• **Task description**:
Output the lines of this data as a numbered list, omitting any blank lines.

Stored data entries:

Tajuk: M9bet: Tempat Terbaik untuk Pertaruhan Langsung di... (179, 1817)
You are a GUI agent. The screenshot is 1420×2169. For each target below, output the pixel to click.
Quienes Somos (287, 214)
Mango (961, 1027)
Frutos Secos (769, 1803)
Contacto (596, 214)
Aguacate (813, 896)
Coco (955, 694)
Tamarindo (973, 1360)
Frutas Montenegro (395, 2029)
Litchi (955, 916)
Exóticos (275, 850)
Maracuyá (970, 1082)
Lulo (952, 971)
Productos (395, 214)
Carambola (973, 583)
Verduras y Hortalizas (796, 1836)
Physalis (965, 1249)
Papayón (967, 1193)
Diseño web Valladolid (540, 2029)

• **Completed task**:
1. Tajuk: M9bet: Tempat Terbaik untuk Pertaruhan Langsung di... (179, 1817)
2. You are a GUI agent. The screenshot is 1420×2169. For each target below, output the pixel to click.
3. Quienes Somos (287, 214)
4. Mango (961, 1027)
5. Frutos Secos (769, 1803)
6. Contacto (596, 214)
7. Aguacate (813, 896)
8. Coco (955, 694)
9. Tamarindo (973, 1360)
10. Frutas Montenegro (395, 2029)
11. Litchi (955, 916)
12. Exóticos (275, 850)
13. Maracuyá (970, 1082)
14. Lulo (952, 971)
15. Productos (395, 214)
16. Carambola (973, 583)
17. Verduras y Hortalizas (796, 1836)
18. Physalis (965, 1249)
19. Papayón (967, 1193)
20. Diseño web Valladolid (540, 2029)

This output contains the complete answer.